WORK REQUEST: Every single line below has to be printed once more, exactly.

INFORMATION:
- - - - - - -
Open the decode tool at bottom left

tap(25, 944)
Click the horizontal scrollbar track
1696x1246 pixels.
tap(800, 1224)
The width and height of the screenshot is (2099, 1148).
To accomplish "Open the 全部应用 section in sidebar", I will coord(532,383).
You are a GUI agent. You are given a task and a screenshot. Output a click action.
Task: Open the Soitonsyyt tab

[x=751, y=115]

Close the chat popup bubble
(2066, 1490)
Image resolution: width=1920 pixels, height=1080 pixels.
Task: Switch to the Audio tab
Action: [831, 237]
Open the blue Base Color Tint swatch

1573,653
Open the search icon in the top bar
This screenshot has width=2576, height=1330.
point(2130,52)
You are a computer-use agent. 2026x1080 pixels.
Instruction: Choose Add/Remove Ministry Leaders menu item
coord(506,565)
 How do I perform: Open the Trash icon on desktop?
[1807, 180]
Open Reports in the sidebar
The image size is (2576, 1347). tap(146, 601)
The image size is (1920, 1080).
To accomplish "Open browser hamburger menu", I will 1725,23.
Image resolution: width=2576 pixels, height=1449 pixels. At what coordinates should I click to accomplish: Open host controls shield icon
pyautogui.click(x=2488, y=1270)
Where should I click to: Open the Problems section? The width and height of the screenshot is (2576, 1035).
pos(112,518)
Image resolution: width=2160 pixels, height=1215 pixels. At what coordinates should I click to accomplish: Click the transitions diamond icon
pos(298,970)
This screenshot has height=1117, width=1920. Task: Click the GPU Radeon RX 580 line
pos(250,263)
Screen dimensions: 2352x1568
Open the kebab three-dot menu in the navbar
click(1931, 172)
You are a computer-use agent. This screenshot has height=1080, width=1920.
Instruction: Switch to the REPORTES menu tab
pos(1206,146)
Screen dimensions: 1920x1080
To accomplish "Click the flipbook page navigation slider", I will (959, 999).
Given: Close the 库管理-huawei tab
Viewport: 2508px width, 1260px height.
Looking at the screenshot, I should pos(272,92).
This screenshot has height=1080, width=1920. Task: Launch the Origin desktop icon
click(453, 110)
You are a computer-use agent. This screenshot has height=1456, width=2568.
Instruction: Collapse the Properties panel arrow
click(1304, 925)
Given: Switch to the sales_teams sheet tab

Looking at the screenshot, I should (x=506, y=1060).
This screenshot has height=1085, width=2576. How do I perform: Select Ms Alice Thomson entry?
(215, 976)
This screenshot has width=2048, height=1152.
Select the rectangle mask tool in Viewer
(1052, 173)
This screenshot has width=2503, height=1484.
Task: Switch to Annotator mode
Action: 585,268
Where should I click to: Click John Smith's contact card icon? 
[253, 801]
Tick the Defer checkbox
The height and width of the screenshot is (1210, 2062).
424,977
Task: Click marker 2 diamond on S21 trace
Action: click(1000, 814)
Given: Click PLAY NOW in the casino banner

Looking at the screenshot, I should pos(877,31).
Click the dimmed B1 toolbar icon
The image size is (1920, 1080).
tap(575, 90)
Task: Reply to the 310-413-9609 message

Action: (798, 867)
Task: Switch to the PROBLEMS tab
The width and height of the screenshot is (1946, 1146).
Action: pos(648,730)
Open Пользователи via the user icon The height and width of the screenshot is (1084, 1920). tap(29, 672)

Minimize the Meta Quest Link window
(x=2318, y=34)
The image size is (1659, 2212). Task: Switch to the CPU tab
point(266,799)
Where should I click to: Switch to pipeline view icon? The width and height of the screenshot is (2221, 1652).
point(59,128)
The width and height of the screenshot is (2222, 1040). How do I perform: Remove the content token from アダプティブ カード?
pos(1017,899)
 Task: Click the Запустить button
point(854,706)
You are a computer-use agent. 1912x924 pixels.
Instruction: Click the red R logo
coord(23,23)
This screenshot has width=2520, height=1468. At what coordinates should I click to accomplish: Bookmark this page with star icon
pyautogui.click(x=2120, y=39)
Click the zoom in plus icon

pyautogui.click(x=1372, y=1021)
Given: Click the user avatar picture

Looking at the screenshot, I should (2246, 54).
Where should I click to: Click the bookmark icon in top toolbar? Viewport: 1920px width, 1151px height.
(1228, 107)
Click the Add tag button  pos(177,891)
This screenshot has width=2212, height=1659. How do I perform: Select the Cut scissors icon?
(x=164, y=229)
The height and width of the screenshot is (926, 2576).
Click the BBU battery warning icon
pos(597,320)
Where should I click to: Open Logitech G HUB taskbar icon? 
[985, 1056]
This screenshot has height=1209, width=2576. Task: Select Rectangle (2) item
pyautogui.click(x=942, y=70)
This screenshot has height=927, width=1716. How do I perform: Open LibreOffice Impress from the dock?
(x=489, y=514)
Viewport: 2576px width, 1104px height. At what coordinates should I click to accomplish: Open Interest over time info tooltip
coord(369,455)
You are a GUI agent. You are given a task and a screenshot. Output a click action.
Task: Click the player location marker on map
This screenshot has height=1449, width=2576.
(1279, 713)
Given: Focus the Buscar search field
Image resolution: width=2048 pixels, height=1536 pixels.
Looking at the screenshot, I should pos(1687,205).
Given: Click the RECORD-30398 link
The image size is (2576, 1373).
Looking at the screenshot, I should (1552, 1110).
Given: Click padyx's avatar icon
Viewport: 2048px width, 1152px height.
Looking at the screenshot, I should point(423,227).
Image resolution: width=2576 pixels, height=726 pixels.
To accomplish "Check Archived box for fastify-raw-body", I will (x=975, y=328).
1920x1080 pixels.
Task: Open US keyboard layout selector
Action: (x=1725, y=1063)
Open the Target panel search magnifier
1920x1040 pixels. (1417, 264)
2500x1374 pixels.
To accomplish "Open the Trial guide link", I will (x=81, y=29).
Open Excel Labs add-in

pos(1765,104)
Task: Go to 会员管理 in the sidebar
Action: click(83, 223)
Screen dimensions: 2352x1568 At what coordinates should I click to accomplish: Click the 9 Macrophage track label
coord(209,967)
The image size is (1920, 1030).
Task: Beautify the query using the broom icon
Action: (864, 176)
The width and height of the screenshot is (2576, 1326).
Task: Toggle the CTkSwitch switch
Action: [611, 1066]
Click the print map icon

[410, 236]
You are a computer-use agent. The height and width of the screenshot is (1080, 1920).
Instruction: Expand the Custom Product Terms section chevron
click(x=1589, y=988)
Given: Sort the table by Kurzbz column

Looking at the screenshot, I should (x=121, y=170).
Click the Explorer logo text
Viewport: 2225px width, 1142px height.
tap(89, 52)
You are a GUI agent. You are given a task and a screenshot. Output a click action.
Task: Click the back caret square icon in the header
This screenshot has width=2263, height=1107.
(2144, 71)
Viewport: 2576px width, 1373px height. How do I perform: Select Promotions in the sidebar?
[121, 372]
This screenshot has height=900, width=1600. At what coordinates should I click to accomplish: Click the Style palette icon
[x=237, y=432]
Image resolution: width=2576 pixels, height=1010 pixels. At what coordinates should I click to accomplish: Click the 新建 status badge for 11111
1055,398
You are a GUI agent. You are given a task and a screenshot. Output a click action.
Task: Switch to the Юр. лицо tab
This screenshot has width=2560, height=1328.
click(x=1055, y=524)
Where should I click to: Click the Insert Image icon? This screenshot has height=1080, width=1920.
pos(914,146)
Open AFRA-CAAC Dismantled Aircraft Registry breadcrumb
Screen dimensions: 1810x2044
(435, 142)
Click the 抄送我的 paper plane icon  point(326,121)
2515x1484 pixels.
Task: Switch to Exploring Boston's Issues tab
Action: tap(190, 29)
- - - - - - -
YOUR RESPONSE:
Open the decode tool at bottom left

tap(25, 944)
Click the horizontal scrollbar track
1696x1246 pixels.
tap(800, 1224)
The width and height of the screenshot is (2099, 1148).
To accomplish "Open the 全部应用 section in sidebar", I will coord(532,383).
You are a GUI agent. You are given a task and a screenshot. Output a click action.
Task: Open the Soitonsyyt tab

[x=751, y=115]

Close the chat popup bubble
(2066, 1490)
Image resolution: width=1920 pixels, height=1080 pixels.
Task: Switch to the Audio tab
Action: [831, 237]
Open the blue Base Color Tint swatch

1573,653
Open the search icon in the top bar
This screenshot has width=2576, height=1330.
point(2130,52)
You are a computer-use agent. 2026x1080 pixels.
Instruction: Choose Add/Remove Ministry Leaders menu item
coord(506,565)
 How do I perform: Open the Trash icon on desktop?
[1807, 180]
Open Reports in the sidebar
The image size is (2576, 1347). tap(146, 601)
The image size is (1920, 1080).
To accomplish "Open browser hamburger menu", I will 1725,23.
Image resolution: width=2576 pixels, height=1449 pixels. At what coordinates should I click to accomplish: Open host controls shield icon
pyautogui.click(x=2488, y=1270)
Where should I click to: Open the Problems section? The width and height of the screenshot is (2576, 1035).
pos(112,518)
Image resolution: width=2160 pixels, height=1215 pixels. At what coordinates should I click to accomplish: Click the transitions diamond icon
pos(298,970)
This screenshot has height=1117, width=1920. Task: Click the GPU Radeon RX 580 line
pos(250,263)
Screen dimensions: 2352x1568
Open the kebab three-dot menu in the navbar
click(1931, 172)
You are a computer-use agent. This screenshot has height=1080, width=1920.
Instruction: Switch to the REPORTES menu tab
pos(1206,146)
Screen dimensions: 1920x1080
To accomplish "Click the flipbook page navigation slider", I will (959, 999).
Given: Close the 库管理-huawei tab
Viewport: 2508px width, 1260px height.
Looking at the screenshot, I should pos(272,92).
This screenshot has height=1080, width=1920. Task: Launch the Origin desktop icon
click(453, 110)
You are a computer-use agent. This screenshot has height=1456, width=2568.
Instruction: Collapse the Properties panel arrow
click(1304, 925)
Given: Switch to the sales_teams sheet tab

Looking at the screenshot, I should (x=506, y=1060).
This screenshot has height=1085, width=2576. How do I perform: Select Ms Alice Thomson entry?
(215, 976)
This screenshot has width=2048, height=1152.
Select the rectangle mask tool in Viewer
(1052, 173)
This screenshot has width=2503, height=1484.
Task: Switch to Annotator mode
Action: 585,268
Where should I click to: Click John Smith's contact card icon? 
[253, 801]
Tick the Defer checkbox
The height and width of the screenshot is (1210, 2062).
424,977
Task: Click marker 2 diamond on S21 trace
Action: click(1000, 814)
Given: Click PLAY NOW in the casino banner

Looking at the screenshot, I should pos(877,31).
Click the dimmed B1 toolbar icon
The image size is (1920, 1080).
tap(575, 90)
Task: Reply to the 310-413-9609 message

Action: (798, 867)
Task: Switch to the PROBLEMS tab
The width and height of the screenshot is (1946, 1146).
Action: pos(648,730)
Open Пользователи via the user icon The height and width of the screenshot is (1084, 1920). tap(29, 672)

Minimize the Meta Quest Link window
(x=2318, y=34)
The image size is (1659, 2212). Task: Switch to the CPU tab
point(266,799)
Where should I click to: Switch to pipeline view icon? The width and height of the screenshot is (2221, 1652).
point(59,128)
The width and height of the screenshot is (2222, 1040). How do I perform: Remove the content token from アダプティブ カード?
pos(1017,899)
 Task: Click the Запустить button
point(854,706)
You are a computer-use agent. 1912x924 pixels.
Instruction: Click the red R logo
coord(23,23)
This screenshot has width=2520, height=1468. At what coordinates should I click to accomplish: Bookmark this page with star icon
pyautogui.click(x=2120, y=39)
Click the zoom in plus icon

pyautogui.click(x=1372, y=1021)
Given: Click the user avatar picture

Looking at the screenshot, I should (2246, 54).
Where should I click to: Click the bookmark icon in top toolbar? Viewport: 1920px width, 1151px height.
(1228, 107)
Click the Add tag button  pos(177,891)
This screenshot has width=2212, height=1659. How do I perform: Select the Cut scissors icon?
(x=164, y=229)
The height and width of the screenshot is (926, 2576).
Click the BBU battery warning icon
pos(597,320)
Where should I click to: Open Logitech G HUB taskbar icon? 
[985, 1056]
This screenshot has height=1209, width=2576. Task: Select Rectangle (2) item
pyautogui.click(x=942, y=70)
This screenshot has height=927, width=1716. How do I perform: Open LibreOffice Impress from the dock?
(x=489, y=514)
Viewport: 2576px width, 1104px height. At what coordinates should I click to accomplish: Open Interest over time info tooltip
coord(369,455)
You are a GUI agent. You are given a task and a screenshot. Output a click action.
Task: Click the player location marker on map
This screenshot has height=1449, width=2576.
(1279, 713)
Given: Focus the Buscar search field
Image resolution: width=2048 pixels, height=1536 pixels.
Looking at the screenshot, I should pos(1687,205).
Given: Click the RECORD-30398 link
The image size is (2576, 1373).
Looking at the screenshot, I should (1552, 1110).
Given: Click padyx's avatar icon
Viewport: 2048px width, 1152px height.
Looking at the screenshot, I should point(423,227).
Image resolution: width=2576 pixels, height=726 pixels.
To accomplish "Check Archived box for fastify-raw-body", I will (x=975, y=328).
1920x1080 pixels.
Task: Open US keyboard layout selector
Action: (x=1725, y=1063)
Open the Target panel search magnifier
1920x1040 pixels. (1417, 264)
2500x1374 pixels.
To accomplish "Open the Trial guide link", I will (x=81, y=29).
Open Excel Labs add-in

pos(1765,104)
Task: Go to 会员管理 in the sidebar
Action: click(83, 223)
Screen dimensions: 2352x1568 At what coordinates should I click to accomplish: Click the 9 Macrophage track label
coord(209,967)
The image size is (1920, 1030).
Task: Beautify the query using the broom icon
Action: (864, 176)
The width and height of the screenshot is (2576, 1326).
Task: Toggle the CTkSwitch switch
Action: [611, 1066]
Click the print map icon

[410, 236]
You are a computer-use agent. The height and width of the screenshot is (1080, 1920).
Instruction: Expand the Custom Product Terms section chevron
click(x=1589, y=988)
Given: Sort the table by Kurzbz column

Looking at the screenshot, I should (x=121, y=170).
Click the Explorer logo text
Viewport: 2225px width, 1142px height.
tap(89, 52)
You are a GUI agent. You are given a task and a screenshot. Output a click action.
Task: Click the back caret square icon in the header
This screenshot has width=2263, height=1107.
(2144, 71)
Viewport: 2576px width, 1373px height. How do I perform: Select Promotions in the sidebar?
[121, 372]
This screenshot has height=900, width=1600. At what coordinates should I click to accomplish: Click the Style palette icon
[x=237, y=432]
Image resolution: width=2576 pixels, height=1010 pixels. At what coordinates should I click to accomplish: Click the 新建 status badge for 11111
1055,398
You are a GUI agent. You are given a task and a screenshot. Output a click action.
Task: Switch to the Юр. лицо tab
This screenshot has width=2560, height=1328.
click(x=1055, y=524)
Where should I click to: Click the Insert Image icon? This screenshot has height=1080, width=1920.
pos(914,146)
Open AFRA-CAAC Dismantled Aircraft Registry breadcrumb
Screen dimensions: 1810x2044
(435, 142)
Click the 抄送我的 paper plane icon  point(326,121)
2515x1484 pixels.
Task: Switch to Exploring Boston's Issues tab
Action: tap(190, 29)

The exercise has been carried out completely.